▶ [REQUIREMENT]:
Could you set down every record below exactly as it appears?

▶ [Collected data]:
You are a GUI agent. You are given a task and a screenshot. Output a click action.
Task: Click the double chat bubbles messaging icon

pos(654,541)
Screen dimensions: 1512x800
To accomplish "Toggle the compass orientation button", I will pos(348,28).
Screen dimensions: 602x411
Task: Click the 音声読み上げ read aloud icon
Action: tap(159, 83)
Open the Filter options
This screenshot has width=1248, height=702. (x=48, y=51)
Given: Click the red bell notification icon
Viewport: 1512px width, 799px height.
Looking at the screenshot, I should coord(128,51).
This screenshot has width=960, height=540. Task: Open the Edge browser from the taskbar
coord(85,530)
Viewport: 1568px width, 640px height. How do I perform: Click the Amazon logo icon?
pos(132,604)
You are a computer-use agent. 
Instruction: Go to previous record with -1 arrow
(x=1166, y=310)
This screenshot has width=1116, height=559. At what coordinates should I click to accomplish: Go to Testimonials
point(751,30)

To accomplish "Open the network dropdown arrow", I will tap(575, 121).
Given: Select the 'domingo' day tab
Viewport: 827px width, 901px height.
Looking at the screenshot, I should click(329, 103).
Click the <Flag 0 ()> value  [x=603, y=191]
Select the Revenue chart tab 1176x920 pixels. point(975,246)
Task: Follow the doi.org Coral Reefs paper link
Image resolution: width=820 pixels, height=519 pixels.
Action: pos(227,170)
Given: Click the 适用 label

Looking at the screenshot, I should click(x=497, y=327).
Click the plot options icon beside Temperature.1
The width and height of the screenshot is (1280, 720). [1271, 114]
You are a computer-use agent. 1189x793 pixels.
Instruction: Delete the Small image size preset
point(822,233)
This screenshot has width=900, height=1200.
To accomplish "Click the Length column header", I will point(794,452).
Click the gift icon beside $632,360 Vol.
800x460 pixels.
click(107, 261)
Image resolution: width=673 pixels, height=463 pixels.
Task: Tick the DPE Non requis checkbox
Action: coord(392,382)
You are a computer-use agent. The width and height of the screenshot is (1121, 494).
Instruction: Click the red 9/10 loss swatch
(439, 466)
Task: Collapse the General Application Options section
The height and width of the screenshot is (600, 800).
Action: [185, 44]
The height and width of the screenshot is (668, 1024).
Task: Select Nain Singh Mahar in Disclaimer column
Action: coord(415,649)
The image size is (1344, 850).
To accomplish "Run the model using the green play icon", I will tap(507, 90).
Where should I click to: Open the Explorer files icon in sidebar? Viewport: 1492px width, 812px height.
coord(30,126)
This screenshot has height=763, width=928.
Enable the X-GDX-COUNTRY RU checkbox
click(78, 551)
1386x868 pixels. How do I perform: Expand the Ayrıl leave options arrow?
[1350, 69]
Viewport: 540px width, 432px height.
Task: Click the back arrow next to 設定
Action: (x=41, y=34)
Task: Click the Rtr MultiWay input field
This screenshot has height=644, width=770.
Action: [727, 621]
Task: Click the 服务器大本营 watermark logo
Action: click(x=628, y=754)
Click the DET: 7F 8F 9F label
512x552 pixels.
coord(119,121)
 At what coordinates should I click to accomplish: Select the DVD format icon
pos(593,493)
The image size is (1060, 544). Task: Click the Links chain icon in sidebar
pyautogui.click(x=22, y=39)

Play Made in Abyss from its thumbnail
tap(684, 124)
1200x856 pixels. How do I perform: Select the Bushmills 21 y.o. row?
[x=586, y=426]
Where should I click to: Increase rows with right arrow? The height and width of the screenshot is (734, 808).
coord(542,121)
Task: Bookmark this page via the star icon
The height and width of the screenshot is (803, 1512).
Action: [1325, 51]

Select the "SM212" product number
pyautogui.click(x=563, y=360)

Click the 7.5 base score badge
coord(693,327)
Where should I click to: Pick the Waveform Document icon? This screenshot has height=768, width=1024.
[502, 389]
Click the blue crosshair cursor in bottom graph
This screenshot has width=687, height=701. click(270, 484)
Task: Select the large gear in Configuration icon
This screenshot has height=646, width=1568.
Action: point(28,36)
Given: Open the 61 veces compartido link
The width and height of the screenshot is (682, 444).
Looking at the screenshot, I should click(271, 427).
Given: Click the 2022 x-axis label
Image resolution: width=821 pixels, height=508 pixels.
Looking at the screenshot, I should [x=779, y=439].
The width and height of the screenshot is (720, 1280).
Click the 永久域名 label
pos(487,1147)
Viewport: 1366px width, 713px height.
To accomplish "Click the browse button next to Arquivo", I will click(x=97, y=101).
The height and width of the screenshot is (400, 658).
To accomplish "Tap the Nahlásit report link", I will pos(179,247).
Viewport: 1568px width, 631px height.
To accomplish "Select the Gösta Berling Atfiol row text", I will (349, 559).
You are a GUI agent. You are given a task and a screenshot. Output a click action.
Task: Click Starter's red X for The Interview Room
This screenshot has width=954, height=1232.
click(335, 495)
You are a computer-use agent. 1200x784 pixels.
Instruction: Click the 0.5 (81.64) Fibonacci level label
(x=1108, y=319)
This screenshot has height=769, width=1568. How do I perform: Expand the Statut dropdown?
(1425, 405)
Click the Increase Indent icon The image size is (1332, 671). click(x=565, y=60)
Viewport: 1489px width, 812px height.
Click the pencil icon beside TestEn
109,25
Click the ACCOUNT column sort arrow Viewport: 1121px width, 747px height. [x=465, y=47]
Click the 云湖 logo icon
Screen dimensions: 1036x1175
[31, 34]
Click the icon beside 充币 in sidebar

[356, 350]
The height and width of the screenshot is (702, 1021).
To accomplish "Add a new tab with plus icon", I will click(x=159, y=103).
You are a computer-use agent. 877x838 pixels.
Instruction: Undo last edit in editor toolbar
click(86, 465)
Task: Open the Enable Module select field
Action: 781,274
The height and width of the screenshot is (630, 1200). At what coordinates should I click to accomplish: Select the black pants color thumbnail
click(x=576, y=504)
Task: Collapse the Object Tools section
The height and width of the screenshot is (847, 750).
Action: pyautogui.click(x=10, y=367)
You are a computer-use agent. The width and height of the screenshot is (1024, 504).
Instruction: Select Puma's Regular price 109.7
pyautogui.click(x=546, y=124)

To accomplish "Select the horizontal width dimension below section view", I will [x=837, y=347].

▶ [RESULT OF THIS EXERCISE]:
You are a GUI agent. You are given a task and a screenshot. Output a click action.
Task: Click the double chat bubbles messaging icon

pos(654,541)
Screen dimensions: 1512x800
To accomplish "Toggle the compass orientation button", I will pos(348,28).
Screen dimensions: 602x411
Task: Click the 音声読み上げ read aloud icon
Action: tap(159, 83)
Open the Filter options
This screenshot has width=1248, height=702. (x=48, y=51)
Given: Click the red bell notification icon
Viewport: 1512px width, 799px height.
Looking at the screenshot, I should coord(128,51).
This screenshot has width=960, height=540. Task: Open the Edge browser from the taskbar
coord(85,530)
Viewport: 1568px width, 640px height. How do I perform: Click the Amazon logo icon?
pos(132,604)
You are a computer-use agent. 
Instruction: Go to previous record with -1 arrow
(x=1166, y=310)
This screenshot has width=1116, height=559. At what coordinates should I click to accomplish: Go to Testimonials
point(751,30)

To accomplish "Open the network dropdown arrow", I will tap(575, 121).
Given: Select the 'domingo' day tab
Viewport: 827px width, 901px height.
Looking at the screenshot, I should click(329, 103).
Click the <Flag 0 ()> value  [x=603, y=191]
Select the Revenue chart tab 1176x920 pixels. point(975,246)
Task: Follow the doi.org Coral Reefs paper link
Image resolution: width=820 pixels, height=519 pixels.
Action: pos(227,170)
Given: Click the 适用 label

Looking at the screenshot, I should click(x=497, y=327).
Click the plot options icon beside Temperature.1
The width and height of the screenshot is (1280, 720). [1271, 114]
You are a computer-use agent. 1189x793 pixels.
Instruction: Delete the Small image size preset
point(822,233)
This screenshot has width=900, height=1200.
To accomplish "Click the Length column header", I will point(794,452).
Click the gift icon beside $632,360 Vol.
800x460 pixels.
click(107, 261)
Image resolution: width=673 pixels, height=463 pixels.
Task: Tick the DPE Non requis checkbox
Action: coord(392,382)
You are a computer-use agent. The width and height of the screenshot is (1121, 494).
Instruction: Click the red 9/10 loss swatch
(439, 466)
Task: Collapse the General Application Options section
The height and width of the screenshot is (600, 800).
Action: [185, 44]
The height and width of the screenshot is (668, 1024).
Task: Select Nain Singh Mahar in Disclaimer column
Action: coord(415,649)
The image size is (1344, 850).
To accomplish "Run the model using the green play icon", I will tap(507, 90).
Where should I click to: Open the Explorer files icon in sidebar? Viewport: 1492px width, 812px height.
coord(30,126)
This screenshot has height=763, width=928.
Enable the X-GDX-COUNTRY RU checkbox
click(78, 551)
1386x868 pixels. How do I perform: Expand the Ayrıl leave options arrow?
[1350, 69]
Viewport: 540px width, 432px height.
Task: Click the back arrow next to 設定
Action: (x=41, y=34)
Task: Click the Rtr MultiWay input field
This screenshot has height=644, width=770.
Action: [727, 621]
Task: Click the 服务器大本营 watermark logo
Action: click(x=628, y=754)
Click the DET: 7F 8F 9F label
512x552 pixels.
coord(119,121)
 At what coordinates should I click to accomplish: Select the DVD format icon
pos(593,493)
The image size is (1060, 544). Task: Click the Links chain icon in sidebar
pyautogui.click(x=22, y=39)

Play Made in Abyss from its thumbnail
tap(684, 124)
1200x856 pixels. How do I perform: Select the Bushmills 21 y.o. row?
[x=586, y=426]
Where should I click to: Increase rows with right arrow? The height and width of the screenshot is (734, 808).
coord(542,121)
Task: Bookmark this page via the star icon
The height and width of the screenshot is (803, 1512).
Action: [1325, 51]

Select the "SM212" product number
pyautogui.click(x=563, y=360)

Click the 7.5 base score badge
coord(693,327)
Where should I click to: Pick the Waveform Document icon? This screenshot has height=768, width=1024.
[502, 389]
Click the blue crosshair cursor in bottom graph
This screenshot has width=687, height=701. click(270, 484)
Task: Select the large gear in Configuration icon
This screenshot has height=646, width=1568.
Action: point(28,36)
Given: Open the 61 veces compartido link
The width and height of the screenshot is (682, 444).
Looking at the screenshot, I should click(271, 427).
Given: Click the 2022 x-axis label
Image resolution: width=821 pixels, height=508 pixels.
Looking at the screenshot, I should [x=779, y=439].
The width and height of the screenshot is (720, 1280).
Click the 永久域名 label
pos(487,1147)
Viewport: 1366px width, 713px height.
To accomplish "Click the browse button next to Arquivo", I will click(x=97, y=101).
The height and width of the screenshot is (400, 658).
To accomplish "Tap the Nahlásit report link", I will pos(179,247).
Viewport: 1568px width, 631px height.
To accomplish "Select the Gösta Berling Atfiol row text", I will (349, 559).
You are a GUI agent. You are given a task and a screenshot. Output a click action.
Task: Click Starter's red X for The Interview Room
This screenshot has width=954, height=1232.
click(335, 495)
You are a computer-use agent. 1200x784 pixels.
Instruction: Click the 0.5 (81.64) Fibonacci level label
(x=1108, y=319)
This screenshot has height=769, width=1568. How do I perform: Expand the Statut dropdown?
(1425, 405)
Click the Increase Indent icon The image size is (1332, 671). click(x=565, y=60)
Viewport: 1489px width, 812px height.
Click the pencil icon beside TestEn
109,25
Click the ACCOUNT column sort arrow Viewport: 1121px width, 747px height. [x=465, y=47]
Click the 云湖 logo icon
Screen dimensions: 1036x1175
[31, 34]
Click the icon beside 充币 in sidebar

[356, 350]
The height and width of the screenshot is (702, 1021).
To accomplish "Add a new tab with plus icon", I will click(x=159, y=103).
You are a computer-use agent. 877x838 pixels.
Instruction: Undo last edit in editor toolbar
click(86, 465)
Task: Open the Enable Module select field
Action: 781,274
The height and width of the screenshot is (630, 1200). At what coordinates should I click to accomplish: Select the black pants color thumbnail
click(x=576, y=504)
Task: Collapse the Object Tools section
The height and width of the screenshot is (847, 750).
Action: pyautogui.click(x=10, y=367)
You are a computer-use agent. The width and height of the screenshot is (1024, 504).
Instruction: Select Puma's Regular price 109.7
pyautogui.click(x=546, y=124)

To accomplish "Select the horizontal width dimension below section view", I will [x=837, y=347].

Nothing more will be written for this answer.